TASK.
Among the entries that follow, find every line with the word "computer" and list it.

* * * * * * * * *

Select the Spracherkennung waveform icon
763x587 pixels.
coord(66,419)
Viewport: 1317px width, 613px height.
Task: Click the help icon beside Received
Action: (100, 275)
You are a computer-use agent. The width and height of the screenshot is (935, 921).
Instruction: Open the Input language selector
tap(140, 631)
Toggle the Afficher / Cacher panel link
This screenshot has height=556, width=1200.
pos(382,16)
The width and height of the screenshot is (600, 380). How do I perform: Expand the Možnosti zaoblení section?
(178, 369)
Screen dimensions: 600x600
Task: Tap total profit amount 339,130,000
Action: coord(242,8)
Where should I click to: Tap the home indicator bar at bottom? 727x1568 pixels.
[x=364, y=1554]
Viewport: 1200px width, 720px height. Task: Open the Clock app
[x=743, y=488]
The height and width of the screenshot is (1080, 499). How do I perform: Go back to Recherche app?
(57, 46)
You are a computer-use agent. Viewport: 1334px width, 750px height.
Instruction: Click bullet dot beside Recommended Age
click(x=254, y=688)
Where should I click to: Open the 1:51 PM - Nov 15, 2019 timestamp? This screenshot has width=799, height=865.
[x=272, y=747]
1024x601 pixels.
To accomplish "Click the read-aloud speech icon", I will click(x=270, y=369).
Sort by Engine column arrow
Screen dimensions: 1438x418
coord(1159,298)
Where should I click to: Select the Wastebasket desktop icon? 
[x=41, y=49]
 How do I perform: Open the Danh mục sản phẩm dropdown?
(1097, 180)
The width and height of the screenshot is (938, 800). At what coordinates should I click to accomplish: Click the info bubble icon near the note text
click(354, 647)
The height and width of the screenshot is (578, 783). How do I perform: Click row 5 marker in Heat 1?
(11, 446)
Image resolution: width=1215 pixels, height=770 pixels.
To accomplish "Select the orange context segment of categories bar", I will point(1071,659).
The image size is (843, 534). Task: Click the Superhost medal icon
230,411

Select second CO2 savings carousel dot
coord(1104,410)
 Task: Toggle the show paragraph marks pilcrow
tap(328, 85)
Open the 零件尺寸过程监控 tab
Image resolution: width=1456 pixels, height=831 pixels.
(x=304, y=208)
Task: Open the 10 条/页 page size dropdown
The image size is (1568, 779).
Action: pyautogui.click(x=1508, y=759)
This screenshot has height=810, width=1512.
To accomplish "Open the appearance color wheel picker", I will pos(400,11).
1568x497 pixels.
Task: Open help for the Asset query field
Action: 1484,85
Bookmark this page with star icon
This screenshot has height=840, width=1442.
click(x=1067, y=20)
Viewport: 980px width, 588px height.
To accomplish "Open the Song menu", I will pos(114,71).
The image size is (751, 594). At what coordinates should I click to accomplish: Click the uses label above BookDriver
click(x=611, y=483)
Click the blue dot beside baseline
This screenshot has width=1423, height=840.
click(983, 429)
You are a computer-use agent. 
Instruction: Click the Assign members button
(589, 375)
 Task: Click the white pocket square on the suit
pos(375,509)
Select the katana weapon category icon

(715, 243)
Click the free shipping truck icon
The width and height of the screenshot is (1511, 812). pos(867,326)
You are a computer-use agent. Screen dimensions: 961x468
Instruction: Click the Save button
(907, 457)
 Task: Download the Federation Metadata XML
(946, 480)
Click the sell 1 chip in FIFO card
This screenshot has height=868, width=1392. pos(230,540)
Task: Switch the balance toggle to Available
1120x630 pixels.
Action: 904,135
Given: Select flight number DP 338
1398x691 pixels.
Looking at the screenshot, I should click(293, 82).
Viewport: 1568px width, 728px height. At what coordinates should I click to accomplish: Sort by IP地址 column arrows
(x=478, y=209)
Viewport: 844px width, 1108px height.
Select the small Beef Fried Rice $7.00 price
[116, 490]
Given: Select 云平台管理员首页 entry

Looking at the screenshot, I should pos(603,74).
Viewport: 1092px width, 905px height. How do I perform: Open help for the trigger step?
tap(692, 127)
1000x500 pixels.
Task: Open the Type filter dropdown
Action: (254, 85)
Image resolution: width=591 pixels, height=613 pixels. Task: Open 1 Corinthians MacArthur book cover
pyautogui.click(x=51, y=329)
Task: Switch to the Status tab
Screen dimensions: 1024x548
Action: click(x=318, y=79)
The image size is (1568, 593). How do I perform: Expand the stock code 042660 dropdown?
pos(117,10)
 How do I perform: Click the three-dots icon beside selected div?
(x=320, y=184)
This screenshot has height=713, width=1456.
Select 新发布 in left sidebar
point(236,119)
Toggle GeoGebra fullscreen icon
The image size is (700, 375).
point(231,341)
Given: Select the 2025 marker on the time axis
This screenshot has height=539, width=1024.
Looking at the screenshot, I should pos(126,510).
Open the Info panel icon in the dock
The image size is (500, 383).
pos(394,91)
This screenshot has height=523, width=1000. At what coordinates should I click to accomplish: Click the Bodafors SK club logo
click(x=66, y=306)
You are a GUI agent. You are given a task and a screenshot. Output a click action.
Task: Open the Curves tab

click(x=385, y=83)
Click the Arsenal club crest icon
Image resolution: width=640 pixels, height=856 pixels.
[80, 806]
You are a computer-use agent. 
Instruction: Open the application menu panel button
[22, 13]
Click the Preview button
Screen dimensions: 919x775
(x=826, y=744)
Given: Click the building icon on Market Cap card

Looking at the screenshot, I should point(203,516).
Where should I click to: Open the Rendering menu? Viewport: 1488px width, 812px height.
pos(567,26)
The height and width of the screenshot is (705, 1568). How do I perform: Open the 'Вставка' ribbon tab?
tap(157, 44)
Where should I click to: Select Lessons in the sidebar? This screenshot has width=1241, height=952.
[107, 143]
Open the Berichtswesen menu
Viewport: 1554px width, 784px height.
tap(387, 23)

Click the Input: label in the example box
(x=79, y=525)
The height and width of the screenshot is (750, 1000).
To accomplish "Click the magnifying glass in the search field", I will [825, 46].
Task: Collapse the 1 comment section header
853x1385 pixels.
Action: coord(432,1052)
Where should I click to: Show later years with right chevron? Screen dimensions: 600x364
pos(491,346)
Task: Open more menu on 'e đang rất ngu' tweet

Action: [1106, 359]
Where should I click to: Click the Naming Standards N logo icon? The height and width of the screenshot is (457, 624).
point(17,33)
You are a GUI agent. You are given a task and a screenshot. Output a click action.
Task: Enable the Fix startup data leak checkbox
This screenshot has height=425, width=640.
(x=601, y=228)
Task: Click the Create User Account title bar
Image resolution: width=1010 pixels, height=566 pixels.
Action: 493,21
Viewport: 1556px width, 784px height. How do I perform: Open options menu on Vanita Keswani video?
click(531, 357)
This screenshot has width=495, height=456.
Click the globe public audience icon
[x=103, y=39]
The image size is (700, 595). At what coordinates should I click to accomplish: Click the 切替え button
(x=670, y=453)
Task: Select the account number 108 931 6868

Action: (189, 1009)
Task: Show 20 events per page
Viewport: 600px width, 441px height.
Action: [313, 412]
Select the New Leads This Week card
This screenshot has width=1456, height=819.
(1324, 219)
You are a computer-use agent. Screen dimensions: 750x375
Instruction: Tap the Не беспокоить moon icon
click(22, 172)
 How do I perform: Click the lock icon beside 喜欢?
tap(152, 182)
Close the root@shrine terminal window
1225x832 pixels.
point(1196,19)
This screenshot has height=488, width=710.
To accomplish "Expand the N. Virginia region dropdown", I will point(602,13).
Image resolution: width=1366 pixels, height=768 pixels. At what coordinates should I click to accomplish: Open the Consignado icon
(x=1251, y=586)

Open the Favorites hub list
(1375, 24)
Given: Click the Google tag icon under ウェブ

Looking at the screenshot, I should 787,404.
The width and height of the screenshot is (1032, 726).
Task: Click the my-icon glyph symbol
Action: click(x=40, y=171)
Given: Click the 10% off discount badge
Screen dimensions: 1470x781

* * * * * * * * *

RESULT BELOW.
You are a computer-use agent. The width and height of the screenshot is (935, 921).
You are a computer-use agent. Viewport: 1334px width, 750px height.
You are a computer-use agent. 
You are a computer-use agent. Screen dimensions: 961x468
You are a computer-use agent. 
You are a computer-use agent. Screen dimensions: 750x375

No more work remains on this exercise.